## ARTICLE
# Want to move from USA to Kalamata, Greece



## kenapp (Jan 6, 2010)

Hello,

I am a US citizen looking to move to Kalamata. I have several issues resolved. I have a place to live, a job, and will be marrying a woman who has lived in Greece for 20 years, but she is actually a citizen of Austria. She was married to a Greek citizen for many years, and her daughter is a Greek citizen by birth.

I am concerned about being able to work in and stay in Greece legally. 

Is being married to a woman who is a citizen of a state belonging to the EU sufficient? Are there any hurdles I will need to overcome to make this move?

Any information regarding this issue would be greatly appreciated.

Thanks,
Ken


----------



## Bevdeforges (Nov 16, 2007)

You should check with the Greek consulate in New York for details. Technically, as the spouse of an EU national, you may actually have a slightly easier time of it than if you were marrying a Greek national. (For all the complaints folks have against the EU, on this issue they have actually done some good stuff!)
Cheers,
Bev


----------



## kenapp (Jan 6, 2010)

Thanks Bev. I sent an email and left a voice mail at the consulate today. 

I found this information on the web, and could anyone verify if this is indeed correct. Basically states that an EU citizen has all the rights to stay and work in Greece, as does her "dependent family member". Not real sure on the meaning of dependent here, and if it would apply to a spouse or not. I'd post the link to the information here if i could, but will paste the text instead.

Again, any help is greatly appreciated.


Registration procedures and residence permits

As an EU/EEA citizen, you can enter Greece simply by showing a valid identity car or passport. There is no entry visa requirement.

* Immigration officials must not:
* stamp your identity documents when you arrive and enter the national territory;
* request you to prove your financial means;
* ask you to state your reasons for travelling.

Workers in the EU/EEA have the right of establishment throughout the European Union / European Economic Area. EU/EEA citizens may enter Greece to seek employment and stay for six months (three months and a further three months if they are looking for work).

Form E 303 gives an unemployed person who is looking for work entitlement to unemployment benefit for three months. Another ‘E’ form is required for social insurance. Those administrative documents are provided by the country of origin.

Form E 205 shows that the person looking for work is insured in his or her country of origin.

If you wish to stay in the country for more than three months, you must report to the police station of the area in which you are residing. The residence permit confirms your right to stay in the country as an employed person with EU/EEA nationality. You must have employment or possess sufficient resources for staying in Greece.If those conditions are met, a residence permit is issued for five years and may be renewed.

Each resident is given a personal tax registration number (AFM) for dealings with the tax authorities and another registration number (AMKA) for the social insurance services.

Citizens of Member States of the EU/EEA can enter Greece freely and work without a special permit. EU citizens are given a residence permit for the pursuit of paid employment when they present a statement of engagement from an employer.

If you are a dependent family member of an employed EU/EEA citizen, you enjoy the same rights as that person.

Residence permit allowing residence in Greece by an EU/EEA citizen.

Competent service: the competent police station.

## TASK
Can you write out, word for word, the part of the thread on moving to Greece starting with "Registration procedures and" and going on through "entry visa requirement."?

## Target position records
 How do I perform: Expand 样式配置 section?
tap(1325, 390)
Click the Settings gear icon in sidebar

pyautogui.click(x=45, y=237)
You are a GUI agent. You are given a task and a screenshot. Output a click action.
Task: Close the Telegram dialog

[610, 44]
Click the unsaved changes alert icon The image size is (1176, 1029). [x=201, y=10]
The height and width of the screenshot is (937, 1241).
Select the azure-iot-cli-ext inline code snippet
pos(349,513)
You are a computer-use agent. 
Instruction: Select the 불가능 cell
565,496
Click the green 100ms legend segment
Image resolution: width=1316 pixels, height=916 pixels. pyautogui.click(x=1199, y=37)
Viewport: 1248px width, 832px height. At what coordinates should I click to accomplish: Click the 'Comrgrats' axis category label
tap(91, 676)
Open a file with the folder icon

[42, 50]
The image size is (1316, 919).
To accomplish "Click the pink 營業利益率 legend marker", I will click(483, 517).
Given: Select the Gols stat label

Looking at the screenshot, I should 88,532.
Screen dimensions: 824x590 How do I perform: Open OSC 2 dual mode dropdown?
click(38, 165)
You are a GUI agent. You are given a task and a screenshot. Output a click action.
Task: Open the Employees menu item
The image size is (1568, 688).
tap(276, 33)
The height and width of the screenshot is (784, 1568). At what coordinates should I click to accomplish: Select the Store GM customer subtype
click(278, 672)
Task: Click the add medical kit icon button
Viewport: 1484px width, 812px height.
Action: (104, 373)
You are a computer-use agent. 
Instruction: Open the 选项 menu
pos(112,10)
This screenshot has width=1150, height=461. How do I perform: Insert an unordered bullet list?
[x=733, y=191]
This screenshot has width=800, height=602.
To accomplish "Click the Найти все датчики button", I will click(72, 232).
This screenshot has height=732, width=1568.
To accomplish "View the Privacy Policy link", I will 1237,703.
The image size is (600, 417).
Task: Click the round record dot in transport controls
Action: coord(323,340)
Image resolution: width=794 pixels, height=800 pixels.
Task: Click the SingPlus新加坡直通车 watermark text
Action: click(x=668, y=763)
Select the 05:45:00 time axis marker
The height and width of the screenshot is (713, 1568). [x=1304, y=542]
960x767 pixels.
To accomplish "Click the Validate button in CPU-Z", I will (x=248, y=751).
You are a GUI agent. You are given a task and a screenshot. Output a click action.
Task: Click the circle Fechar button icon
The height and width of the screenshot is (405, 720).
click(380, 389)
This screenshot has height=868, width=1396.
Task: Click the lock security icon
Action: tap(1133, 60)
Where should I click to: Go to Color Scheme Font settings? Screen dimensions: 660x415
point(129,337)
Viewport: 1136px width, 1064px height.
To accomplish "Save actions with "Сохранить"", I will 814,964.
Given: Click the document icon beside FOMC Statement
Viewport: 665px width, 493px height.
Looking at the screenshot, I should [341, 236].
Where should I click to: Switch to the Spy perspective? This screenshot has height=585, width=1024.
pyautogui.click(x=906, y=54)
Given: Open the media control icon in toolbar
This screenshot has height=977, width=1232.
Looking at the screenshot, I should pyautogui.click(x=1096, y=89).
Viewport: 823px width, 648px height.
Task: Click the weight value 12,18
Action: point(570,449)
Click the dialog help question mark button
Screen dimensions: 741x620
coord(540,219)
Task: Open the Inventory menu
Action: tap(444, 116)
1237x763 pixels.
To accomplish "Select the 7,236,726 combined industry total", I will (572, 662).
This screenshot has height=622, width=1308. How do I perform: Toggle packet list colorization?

## ANSWER FOR THIS EXERCISE
Registration procedures and residence permits

As an EU/EEA citizen, you can enter Greece simply by showing a valid identity car or passport. There is no entry visa requirement.